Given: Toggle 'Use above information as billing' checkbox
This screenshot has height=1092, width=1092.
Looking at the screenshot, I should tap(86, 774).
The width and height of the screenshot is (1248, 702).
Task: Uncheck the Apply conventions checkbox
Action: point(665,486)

☆ ☆ ☆ ☆ ☆ ☆ ☆

• PROBLEM:
Set down the data once more, word for word.

• EXPECTED ANSWER:
Given: Toggle 'Use above information as billing' checkbox
This screenshot has height=1092, width=1092.
Looking at the screenshot, I should tap(86, 774).
The width and height of the screenshot is (1248, 702).
Task: Uncheck the Apply conventions checkbox
Action: point(665,486)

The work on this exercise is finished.